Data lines
** Start **

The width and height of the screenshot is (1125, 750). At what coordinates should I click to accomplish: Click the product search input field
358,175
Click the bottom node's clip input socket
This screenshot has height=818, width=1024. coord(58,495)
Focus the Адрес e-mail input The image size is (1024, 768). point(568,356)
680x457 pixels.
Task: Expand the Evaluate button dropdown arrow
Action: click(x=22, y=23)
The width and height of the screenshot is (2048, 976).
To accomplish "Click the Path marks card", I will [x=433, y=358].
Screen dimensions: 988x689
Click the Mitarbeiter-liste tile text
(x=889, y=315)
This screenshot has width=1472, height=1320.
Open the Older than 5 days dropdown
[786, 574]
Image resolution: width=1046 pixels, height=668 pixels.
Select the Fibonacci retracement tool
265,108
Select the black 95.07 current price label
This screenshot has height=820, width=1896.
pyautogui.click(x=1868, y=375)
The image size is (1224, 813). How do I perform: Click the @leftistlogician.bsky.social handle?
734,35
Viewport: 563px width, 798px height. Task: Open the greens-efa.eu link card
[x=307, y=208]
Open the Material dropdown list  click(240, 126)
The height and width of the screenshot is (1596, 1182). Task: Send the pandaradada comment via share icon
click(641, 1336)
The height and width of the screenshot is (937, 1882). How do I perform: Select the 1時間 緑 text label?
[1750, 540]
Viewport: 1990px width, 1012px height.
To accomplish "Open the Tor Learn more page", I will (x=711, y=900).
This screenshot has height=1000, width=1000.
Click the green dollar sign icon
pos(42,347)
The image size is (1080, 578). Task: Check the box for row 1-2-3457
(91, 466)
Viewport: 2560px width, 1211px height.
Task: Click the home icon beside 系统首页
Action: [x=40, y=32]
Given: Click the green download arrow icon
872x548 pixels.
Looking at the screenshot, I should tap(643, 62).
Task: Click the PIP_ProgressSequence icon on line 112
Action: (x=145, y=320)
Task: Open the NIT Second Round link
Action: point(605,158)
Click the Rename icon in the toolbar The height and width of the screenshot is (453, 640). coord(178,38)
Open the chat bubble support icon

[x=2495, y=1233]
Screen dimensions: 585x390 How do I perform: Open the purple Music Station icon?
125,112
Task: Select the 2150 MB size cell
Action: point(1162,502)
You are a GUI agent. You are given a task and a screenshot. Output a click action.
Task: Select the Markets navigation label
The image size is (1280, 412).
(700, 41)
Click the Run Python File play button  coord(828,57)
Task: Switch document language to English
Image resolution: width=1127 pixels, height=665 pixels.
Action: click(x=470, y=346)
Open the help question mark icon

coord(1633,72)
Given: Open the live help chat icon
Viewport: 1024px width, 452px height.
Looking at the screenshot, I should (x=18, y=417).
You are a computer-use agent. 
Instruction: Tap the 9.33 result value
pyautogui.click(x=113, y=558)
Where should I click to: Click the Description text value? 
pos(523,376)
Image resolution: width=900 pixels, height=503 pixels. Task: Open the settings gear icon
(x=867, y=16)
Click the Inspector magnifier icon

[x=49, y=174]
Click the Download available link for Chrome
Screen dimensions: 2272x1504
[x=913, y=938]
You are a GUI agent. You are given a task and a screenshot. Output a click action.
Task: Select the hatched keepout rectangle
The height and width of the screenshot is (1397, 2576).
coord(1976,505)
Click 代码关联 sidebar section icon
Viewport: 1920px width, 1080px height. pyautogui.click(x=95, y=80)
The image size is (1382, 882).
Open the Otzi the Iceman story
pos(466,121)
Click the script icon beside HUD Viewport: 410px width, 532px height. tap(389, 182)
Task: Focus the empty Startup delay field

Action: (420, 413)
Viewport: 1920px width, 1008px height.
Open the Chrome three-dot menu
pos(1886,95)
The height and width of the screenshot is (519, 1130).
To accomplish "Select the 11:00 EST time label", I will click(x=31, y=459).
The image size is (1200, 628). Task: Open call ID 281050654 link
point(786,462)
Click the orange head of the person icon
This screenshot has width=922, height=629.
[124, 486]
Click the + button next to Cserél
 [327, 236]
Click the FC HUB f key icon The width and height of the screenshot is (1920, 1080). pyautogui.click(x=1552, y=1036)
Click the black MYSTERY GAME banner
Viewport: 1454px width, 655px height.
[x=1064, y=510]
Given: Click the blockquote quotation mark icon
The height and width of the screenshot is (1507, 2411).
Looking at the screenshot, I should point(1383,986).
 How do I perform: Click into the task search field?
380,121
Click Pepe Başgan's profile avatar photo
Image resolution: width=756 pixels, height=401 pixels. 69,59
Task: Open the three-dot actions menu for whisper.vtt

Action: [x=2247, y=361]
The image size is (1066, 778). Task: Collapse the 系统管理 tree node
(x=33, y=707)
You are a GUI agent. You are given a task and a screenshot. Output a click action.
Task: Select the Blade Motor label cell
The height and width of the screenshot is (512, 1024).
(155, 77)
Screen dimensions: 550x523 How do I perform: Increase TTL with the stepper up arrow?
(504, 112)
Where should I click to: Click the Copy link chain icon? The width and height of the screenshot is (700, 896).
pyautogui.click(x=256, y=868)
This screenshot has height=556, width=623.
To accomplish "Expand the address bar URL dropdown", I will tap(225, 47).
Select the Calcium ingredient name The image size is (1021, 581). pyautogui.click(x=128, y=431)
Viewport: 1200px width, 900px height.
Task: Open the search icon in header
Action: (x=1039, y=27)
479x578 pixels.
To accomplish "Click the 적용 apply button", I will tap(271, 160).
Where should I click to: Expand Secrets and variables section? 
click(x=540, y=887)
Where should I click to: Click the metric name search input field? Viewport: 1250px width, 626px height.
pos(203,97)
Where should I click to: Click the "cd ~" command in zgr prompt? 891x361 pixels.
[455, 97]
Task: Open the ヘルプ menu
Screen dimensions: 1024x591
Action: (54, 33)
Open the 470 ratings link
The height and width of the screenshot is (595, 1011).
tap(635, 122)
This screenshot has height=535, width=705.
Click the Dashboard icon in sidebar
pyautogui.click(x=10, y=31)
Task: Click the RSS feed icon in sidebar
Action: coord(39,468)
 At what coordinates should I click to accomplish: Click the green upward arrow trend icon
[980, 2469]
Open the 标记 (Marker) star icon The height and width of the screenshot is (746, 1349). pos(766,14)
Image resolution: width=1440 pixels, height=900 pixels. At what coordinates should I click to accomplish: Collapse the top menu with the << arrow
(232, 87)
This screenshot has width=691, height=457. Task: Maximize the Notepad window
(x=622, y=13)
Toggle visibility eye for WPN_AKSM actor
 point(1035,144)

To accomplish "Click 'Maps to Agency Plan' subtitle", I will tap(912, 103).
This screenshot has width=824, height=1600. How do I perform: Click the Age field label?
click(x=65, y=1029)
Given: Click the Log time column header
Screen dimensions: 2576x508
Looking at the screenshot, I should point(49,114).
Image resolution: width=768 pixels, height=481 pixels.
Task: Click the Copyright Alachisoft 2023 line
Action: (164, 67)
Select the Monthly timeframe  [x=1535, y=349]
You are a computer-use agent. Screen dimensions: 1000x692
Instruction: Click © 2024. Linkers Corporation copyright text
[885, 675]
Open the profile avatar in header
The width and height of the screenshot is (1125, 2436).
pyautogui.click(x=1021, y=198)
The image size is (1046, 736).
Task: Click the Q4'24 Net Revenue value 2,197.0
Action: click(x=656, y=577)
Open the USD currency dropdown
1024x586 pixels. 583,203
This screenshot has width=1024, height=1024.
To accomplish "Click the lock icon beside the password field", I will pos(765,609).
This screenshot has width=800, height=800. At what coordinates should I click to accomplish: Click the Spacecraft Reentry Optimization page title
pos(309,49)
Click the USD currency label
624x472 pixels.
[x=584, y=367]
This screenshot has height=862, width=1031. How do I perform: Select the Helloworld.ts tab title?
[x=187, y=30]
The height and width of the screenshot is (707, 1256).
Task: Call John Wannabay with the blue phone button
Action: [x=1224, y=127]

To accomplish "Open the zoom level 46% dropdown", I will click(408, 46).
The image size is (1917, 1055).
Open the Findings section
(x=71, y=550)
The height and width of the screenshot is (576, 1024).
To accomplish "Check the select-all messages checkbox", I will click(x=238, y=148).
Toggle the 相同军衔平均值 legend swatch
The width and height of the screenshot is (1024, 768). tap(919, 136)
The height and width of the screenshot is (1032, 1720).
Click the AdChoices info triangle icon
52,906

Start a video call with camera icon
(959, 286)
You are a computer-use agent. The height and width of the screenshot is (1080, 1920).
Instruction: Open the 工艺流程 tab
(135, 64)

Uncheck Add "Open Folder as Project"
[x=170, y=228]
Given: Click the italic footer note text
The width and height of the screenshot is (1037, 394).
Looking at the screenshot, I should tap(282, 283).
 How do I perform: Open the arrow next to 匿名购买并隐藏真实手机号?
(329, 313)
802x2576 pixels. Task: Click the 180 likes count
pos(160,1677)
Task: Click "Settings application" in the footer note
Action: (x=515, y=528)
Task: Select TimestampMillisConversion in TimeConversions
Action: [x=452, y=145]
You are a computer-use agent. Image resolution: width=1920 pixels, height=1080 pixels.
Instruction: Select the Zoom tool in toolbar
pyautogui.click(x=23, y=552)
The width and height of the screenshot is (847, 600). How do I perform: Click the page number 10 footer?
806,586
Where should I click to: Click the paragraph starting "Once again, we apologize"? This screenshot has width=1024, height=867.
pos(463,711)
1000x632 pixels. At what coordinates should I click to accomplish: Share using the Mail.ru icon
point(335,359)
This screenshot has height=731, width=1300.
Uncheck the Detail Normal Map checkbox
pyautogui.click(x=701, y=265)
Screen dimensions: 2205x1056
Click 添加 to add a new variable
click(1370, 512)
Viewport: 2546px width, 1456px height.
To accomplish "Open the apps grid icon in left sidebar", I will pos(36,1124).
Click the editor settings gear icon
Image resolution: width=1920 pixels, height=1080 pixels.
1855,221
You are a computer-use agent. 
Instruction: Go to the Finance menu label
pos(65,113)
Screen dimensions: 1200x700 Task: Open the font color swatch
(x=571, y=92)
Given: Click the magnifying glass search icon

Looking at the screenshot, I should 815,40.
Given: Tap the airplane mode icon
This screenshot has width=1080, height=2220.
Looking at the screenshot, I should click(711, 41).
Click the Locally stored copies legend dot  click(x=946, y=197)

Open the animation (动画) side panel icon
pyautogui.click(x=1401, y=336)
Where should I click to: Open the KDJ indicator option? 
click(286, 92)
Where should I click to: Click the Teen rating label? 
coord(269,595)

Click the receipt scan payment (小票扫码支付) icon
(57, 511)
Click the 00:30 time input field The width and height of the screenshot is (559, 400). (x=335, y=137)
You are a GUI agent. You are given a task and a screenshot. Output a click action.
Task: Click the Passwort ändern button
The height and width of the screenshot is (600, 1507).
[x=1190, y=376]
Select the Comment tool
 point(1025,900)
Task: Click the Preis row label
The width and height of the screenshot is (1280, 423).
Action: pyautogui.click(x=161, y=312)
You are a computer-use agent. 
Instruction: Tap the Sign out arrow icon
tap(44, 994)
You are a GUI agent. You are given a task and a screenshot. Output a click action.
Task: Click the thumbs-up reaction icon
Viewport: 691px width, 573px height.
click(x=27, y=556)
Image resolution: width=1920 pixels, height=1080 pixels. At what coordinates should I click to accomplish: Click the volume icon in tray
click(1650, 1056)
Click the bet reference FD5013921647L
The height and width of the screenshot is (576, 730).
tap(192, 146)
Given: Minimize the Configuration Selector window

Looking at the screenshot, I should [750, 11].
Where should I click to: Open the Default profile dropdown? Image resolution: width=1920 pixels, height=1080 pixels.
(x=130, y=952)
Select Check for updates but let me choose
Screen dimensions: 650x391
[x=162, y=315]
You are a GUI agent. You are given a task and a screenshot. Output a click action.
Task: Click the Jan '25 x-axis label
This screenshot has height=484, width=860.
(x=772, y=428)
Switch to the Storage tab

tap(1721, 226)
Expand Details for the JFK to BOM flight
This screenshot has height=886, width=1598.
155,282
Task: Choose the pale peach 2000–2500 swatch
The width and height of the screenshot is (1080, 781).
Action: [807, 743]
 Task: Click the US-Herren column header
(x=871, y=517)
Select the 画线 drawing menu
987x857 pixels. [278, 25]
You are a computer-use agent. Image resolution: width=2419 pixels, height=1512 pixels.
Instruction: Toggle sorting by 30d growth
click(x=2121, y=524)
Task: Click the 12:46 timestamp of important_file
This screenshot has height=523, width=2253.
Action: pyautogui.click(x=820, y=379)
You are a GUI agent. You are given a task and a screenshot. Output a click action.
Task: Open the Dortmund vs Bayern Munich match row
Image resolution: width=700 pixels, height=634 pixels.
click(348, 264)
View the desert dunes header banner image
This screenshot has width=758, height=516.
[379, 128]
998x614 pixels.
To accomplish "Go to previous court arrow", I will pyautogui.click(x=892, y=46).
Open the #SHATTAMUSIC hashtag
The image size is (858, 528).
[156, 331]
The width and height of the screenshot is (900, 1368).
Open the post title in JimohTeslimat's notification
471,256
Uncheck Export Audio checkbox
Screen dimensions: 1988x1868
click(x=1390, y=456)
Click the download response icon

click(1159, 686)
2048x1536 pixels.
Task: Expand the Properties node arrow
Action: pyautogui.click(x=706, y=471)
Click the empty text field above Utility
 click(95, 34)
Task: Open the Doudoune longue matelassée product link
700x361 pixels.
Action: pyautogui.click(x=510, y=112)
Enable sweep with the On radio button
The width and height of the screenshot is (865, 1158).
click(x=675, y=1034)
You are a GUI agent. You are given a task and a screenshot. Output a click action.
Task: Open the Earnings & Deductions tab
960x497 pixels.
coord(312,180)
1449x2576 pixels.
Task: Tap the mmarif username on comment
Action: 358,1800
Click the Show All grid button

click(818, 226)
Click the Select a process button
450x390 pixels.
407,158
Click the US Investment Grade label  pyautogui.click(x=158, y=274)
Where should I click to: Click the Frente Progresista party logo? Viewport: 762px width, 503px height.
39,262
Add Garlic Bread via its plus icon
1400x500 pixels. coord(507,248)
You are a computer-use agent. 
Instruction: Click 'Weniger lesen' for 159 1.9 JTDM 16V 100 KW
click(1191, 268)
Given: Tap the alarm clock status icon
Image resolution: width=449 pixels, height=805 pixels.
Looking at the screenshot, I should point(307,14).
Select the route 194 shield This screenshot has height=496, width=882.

** End **

GIVEN PROBLEM: Format the entries from the start through the line containing "Open the Material", inclusive, as a Markdown table with the columns Row and Line. Number each row and leave out blank lines.

EXPECTED ANSWER:
| Row | Line |
|---|---|
| 1 | The width and height of the screenshot is (1125, 750). At what coordinates should I click to accomplish: Click the product search input field |
| 2 | 358,175 |
| 3 | Click the bottom node's clip input socket |
| 4 | This screenshot has height=818, width=1024. coord(58,495) |
| 5 | Focus the Адрес e-mail input The image size is (1024, 768). point(568,356) |
| 6 | 680x457 pixels. |
| 7 | Task: Expand the Evaluate button dropdown arrow |
| 8 | Action: click(x=22, y=23) |
| 9 | The width and height of the screenshot is (2048, 976). |
| 10 | To accomplish "Click the Path marks card", I will [x=433, y=358]. |
| 11 | Screen dimensions: 988x689 |
| 12 | Click the Mitarbeiter-liste tile text |
| 13 | (x=889, y=315) |
| 14 | This screenshot has width=1472, height=1320. |
| 15 | Open the Older than 5 days dropdown |
| 16 | [786, 574] |
| 17 | Image resolution: width=1046 pixels, height=668 pixels. |
| 18 | Select the Fibonacci retracement tool |
| 19 | 265,108 |
| 20 | Select the black 95.07 current price label |
| 21 | This screenshot has height=820, width=1896. |
| 22 | pyautogui.click(x=1868, y=375) |
| 23 | The image size is (1224, 813). How do I perform: Click the @leftistlogician.bsky.social handle? |
| 24 | 734,35 |
| 25 | Viewport: 563px width, 798px height. Task: Open the greens-efa.eu link card |
| 26 | [x=307, y=208] |
| 27 | Open the Material dropdown list  click(240, 126) |